Stored records:

== Segment start ==

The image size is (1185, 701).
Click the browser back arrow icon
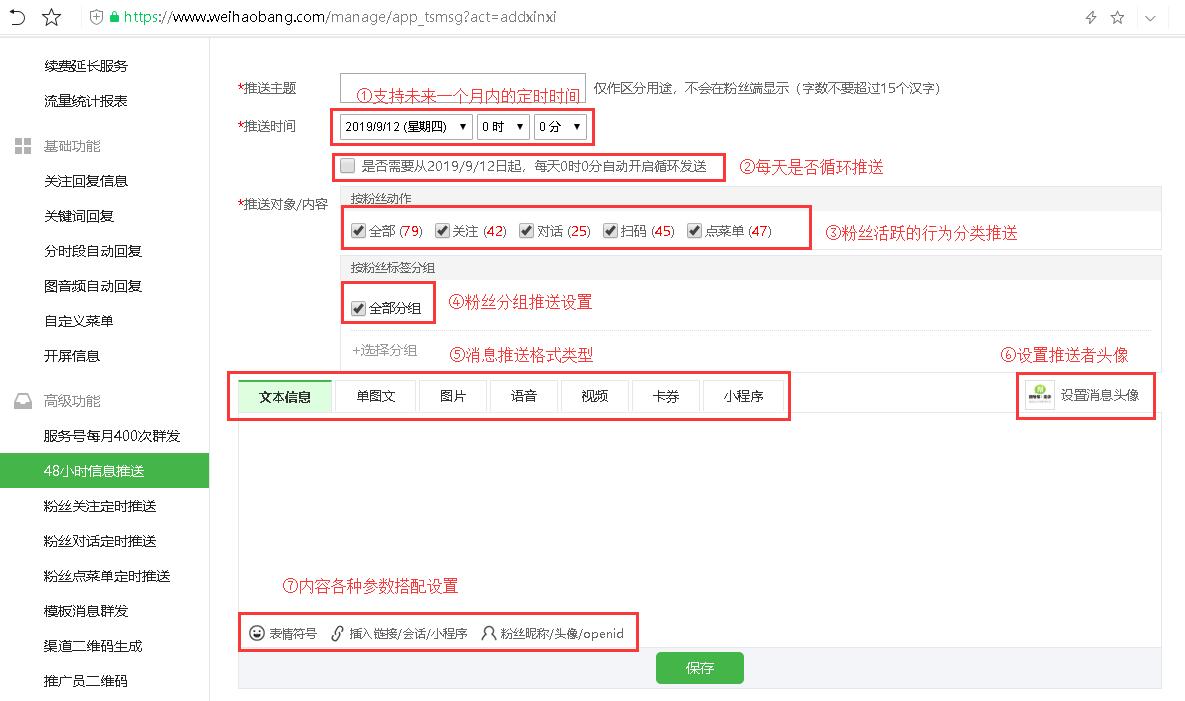coord(18,17)
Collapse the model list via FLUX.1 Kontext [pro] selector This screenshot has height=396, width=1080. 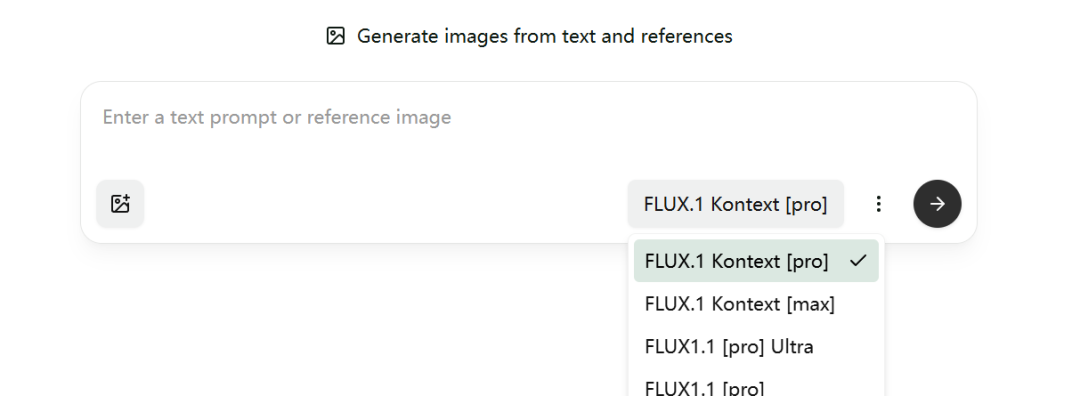click(x=736, y=204)
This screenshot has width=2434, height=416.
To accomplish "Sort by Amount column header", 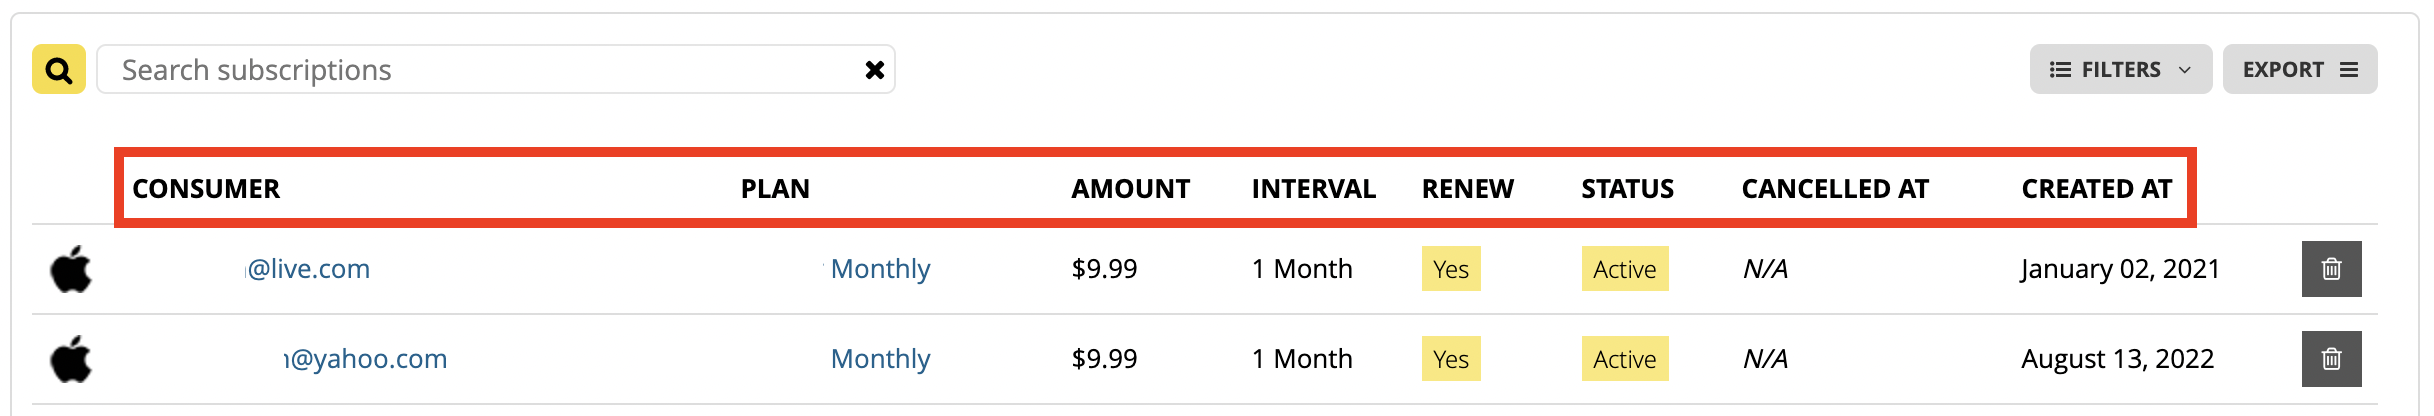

== Segment end ==

**WHAT THE TASK ASKS:**
The copy should hold exactly the lines from the line containing "This screenshot has width=2434, height=416." through the last line of the records, both included, and no pictures or other lines.

**RESULT OF THIS TASK:**
This screenshot has width=2434, height=416.
To accomplish "Sort by Amount column header", 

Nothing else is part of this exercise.